━━━━━ Supplied records ━━━━━

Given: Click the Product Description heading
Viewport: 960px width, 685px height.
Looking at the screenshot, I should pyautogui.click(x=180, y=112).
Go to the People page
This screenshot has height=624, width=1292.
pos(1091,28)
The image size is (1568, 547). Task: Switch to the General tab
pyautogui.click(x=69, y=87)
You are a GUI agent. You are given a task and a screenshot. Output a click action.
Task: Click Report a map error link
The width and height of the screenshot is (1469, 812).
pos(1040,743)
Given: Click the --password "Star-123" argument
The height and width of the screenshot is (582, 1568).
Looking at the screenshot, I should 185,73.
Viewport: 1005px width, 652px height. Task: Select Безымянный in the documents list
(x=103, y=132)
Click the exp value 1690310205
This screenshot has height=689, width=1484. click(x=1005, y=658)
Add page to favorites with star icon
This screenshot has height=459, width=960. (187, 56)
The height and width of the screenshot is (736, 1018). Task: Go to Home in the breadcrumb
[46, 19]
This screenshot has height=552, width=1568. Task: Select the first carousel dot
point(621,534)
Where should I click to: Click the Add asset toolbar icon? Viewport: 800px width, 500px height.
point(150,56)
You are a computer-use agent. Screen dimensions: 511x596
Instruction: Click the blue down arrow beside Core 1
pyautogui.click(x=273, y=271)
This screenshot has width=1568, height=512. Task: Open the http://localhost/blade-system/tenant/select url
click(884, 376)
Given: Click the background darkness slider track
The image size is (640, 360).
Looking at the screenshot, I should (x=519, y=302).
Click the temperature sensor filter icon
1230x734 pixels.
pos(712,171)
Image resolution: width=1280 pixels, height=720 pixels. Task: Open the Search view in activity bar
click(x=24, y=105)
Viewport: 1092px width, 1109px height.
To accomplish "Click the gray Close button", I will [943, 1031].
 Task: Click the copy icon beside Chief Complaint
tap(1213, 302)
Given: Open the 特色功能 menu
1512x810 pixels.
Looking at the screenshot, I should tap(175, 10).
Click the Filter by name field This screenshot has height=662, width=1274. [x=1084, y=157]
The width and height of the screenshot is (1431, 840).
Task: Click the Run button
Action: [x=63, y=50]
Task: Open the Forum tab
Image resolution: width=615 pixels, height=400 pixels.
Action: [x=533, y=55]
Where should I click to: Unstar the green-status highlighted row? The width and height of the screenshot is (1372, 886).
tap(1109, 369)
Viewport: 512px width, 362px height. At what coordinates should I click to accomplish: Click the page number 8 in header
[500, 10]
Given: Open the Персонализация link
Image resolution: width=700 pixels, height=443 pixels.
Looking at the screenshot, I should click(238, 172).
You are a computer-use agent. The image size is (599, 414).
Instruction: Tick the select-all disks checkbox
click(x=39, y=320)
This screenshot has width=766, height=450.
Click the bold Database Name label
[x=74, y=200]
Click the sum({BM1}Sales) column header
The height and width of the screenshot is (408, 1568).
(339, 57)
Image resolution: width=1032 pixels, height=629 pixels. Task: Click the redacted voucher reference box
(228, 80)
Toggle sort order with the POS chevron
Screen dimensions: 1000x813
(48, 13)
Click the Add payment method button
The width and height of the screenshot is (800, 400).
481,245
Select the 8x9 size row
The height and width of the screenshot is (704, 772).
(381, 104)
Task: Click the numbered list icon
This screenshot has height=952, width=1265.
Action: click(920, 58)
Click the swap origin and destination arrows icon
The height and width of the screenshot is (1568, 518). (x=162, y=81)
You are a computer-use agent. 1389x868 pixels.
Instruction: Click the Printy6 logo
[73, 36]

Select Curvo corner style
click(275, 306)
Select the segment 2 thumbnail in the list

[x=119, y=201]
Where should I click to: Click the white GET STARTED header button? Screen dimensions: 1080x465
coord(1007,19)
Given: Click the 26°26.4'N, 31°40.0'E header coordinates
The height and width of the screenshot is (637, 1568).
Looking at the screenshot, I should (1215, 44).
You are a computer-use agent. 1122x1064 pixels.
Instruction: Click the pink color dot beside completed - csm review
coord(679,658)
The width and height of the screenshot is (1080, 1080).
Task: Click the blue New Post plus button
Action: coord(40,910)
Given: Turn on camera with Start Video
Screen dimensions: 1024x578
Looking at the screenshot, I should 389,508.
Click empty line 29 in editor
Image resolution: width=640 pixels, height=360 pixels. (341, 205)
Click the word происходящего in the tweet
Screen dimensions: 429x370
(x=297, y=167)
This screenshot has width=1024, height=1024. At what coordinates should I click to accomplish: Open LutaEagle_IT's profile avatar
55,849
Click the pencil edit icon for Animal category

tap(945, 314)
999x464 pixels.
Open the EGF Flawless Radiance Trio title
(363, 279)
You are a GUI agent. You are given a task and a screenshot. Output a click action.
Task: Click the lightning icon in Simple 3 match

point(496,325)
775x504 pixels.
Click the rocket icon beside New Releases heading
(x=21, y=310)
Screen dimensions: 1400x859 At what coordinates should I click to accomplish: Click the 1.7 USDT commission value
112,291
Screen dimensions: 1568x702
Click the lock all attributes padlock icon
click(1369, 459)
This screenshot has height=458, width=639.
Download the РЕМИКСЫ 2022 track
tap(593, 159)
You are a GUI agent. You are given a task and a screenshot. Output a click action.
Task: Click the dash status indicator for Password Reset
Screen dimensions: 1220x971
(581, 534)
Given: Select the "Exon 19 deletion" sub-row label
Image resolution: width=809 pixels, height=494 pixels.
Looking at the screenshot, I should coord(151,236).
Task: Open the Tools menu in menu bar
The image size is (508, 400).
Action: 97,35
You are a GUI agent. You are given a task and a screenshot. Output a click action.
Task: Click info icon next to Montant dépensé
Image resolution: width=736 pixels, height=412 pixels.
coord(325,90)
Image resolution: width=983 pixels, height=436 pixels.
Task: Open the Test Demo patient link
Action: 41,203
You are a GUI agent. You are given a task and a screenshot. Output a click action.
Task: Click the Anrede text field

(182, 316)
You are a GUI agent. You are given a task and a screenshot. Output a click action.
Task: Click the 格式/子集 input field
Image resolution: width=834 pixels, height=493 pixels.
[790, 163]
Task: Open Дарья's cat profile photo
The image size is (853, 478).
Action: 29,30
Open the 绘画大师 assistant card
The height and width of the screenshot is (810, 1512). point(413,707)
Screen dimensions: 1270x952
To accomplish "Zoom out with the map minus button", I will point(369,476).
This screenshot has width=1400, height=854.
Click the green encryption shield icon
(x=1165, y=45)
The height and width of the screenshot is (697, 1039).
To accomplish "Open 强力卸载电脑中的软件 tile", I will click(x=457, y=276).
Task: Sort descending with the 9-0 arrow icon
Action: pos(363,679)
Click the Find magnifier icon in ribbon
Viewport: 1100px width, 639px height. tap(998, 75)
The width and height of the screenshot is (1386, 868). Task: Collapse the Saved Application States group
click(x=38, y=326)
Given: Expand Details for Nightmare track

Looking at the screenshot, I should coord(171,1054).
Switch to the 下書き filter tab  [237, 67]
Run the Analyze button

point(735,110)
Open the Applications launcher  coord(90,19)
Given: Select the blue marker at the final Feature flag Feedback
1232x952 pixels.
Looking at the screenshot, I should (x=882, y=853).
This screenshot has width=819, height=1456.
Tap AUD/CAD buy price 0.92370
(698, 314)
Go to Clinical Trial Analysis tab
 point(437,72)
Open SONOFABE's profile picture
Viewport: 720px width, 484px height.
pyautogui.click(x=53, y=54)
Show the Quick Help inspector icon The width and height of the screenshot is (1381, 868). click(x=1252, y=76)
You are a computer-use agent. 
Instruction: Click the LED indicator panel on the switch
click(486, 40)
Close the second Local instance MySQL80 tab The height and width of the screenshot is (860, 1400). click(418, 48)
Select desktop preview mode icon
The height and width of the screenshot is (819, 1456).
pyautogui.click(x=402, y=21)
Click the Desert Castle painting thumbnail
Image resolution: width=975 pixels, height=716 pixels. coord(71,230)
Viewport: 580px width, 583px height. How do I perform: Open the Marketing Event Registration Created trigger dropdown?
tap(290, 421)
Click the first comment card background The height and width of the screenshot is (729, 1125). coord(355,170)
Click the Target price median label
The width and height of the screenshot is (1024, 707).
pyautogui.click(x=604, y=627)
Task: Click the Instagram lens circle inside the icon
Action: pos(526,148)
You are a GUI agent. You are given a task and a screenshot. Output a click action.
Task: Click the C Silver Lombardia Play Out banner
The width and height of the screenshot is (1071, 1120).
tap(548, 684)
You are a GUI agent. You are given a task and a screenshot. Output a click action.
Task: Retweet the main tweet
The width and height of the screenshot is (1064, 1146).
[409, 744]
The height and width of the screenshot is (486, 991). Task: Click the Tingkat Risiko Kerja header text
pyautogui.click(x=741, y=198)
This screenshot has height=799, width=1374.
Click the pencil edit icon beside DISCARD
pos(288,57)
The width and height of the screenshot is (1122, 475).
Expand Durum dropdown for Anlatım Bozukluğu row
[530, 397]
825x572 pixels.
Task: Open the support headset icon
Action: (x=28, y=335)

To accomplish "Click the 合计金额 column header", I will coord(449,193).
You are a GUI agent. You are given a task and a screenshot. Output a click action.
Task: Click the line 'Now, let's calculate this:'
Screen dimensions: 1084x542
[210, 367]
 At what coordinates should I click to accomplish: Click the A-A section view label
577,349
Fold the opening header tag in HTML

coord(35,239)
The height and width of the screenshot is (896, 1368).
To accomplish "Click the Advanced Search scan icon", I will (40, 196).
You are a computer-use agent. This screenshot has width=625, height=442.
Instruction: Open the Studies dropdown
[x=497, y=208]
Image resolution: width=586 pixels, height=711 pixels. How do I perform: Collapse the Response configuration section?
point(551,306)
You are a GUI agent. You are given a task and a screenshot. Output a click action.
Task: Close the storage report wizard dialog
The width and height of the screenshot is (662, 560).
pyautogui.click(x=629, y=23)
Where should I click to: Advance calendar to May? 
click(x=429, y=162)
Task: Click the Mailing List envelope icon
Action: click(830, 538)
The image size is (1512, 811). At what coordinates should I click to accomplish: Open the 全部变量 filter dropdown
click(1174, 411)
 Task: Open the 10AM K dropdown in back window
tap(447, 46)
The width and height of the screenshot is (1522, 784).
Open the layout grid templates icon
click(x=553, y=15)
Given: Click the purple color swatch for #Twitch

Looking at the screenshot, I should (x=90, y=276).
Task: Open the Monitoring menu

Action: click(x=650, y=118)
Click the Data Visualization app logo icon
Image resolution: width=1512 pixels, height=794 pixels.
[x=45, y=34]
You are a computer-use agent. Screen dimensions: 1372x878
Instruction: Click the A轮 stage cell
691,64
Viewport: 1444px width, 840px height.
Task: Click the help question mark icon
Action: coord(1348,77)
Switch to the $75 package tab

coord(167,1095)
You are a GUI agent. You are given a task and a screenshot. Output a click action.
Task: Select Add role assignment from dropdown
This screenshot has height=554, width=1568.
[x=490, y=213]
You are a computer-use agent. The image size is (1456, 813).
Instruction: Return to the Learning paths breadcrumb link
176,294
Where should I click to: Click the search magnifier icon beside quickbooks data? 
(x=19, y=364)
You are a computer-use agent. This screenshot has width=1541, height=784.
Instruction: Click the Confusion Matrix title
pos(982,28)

━━━━━

§ **Written problem**
Could you lay out the records as a Markdown table with the columns Row and Line, starting at the beginning of the records and ending with the line containing "click(884, 376)"? Number each line in Row and leave out any blank lines.

§ **Final result**
| Row | Line |
|---|---|
| 1 | Given: Click the Product Description heading |
| 2 | Viewport: 960px width, 685px height. |
| 3 | Looking at the screenshot, I should pyautogui.click(x=180, y=112). |
| 4 | Go to the People page |
| 5 | This screenshot has height=624, width=1292. |
| 6 | pos(1091,28) |
| 7 | The image size is (1568, 547). Task: Switch to the General tab |
| 8 | pyautogui.click(x=69, y=87) |
| 9 | You are a GUI agent. You are given a task and a screenshot. Output a click action. |
| 10 | Task: Click Report a map error link |
| 11 | The width and height of the screenshot is (1469, 812). |
| 12 | pos(1040,743) |
| 13 | Given: Click the --password "Star-123" argument |
| 14 | The height and width of the screenshot is (582, 1568). |
| 15 | Looking at the screenshot, I should 185,73. |
| 16 | Viewport: 1005px width, 652px height. Task: Select Безымянный in the documents list |
| 17 | (x=103, y=132) |
| 18 | Click the exp value 1690310205 |
| 19 | This screenshot has height=689, width=1484. click(x=1005, y=658) |
| 20 | Add page to favorites with star icon |
| 21 | This screenshot has height=459, width=960. (187, 56) |
| 22 | The height and width of the screenshot is (736, 1018). Task: Go to Home in the breadcrumb |
| 23 | [46, 19] |
| 24 | This screenshot has height=552, width=1568. Task: Select the first carousel dot |
| 25 | point(621,534) |
| 26 | Where should I click to: Click the Add asset toolbar icon? Viewport: 800px width, 500px height. |
| 27 | point(150,56) |
| 28 | You are a computer-use agent. Screen dimensions: 511x596 |
| 29 | Instruction: Click the blue down arrow beside Core 1 |
| 30 | pyautogui.click(x=273, y=271) |
| 31 | This screenshot has width=1568, height=512. Task: Open the http://localhost/blade-system/tenant/select url |
| 32 | click(884, 376) |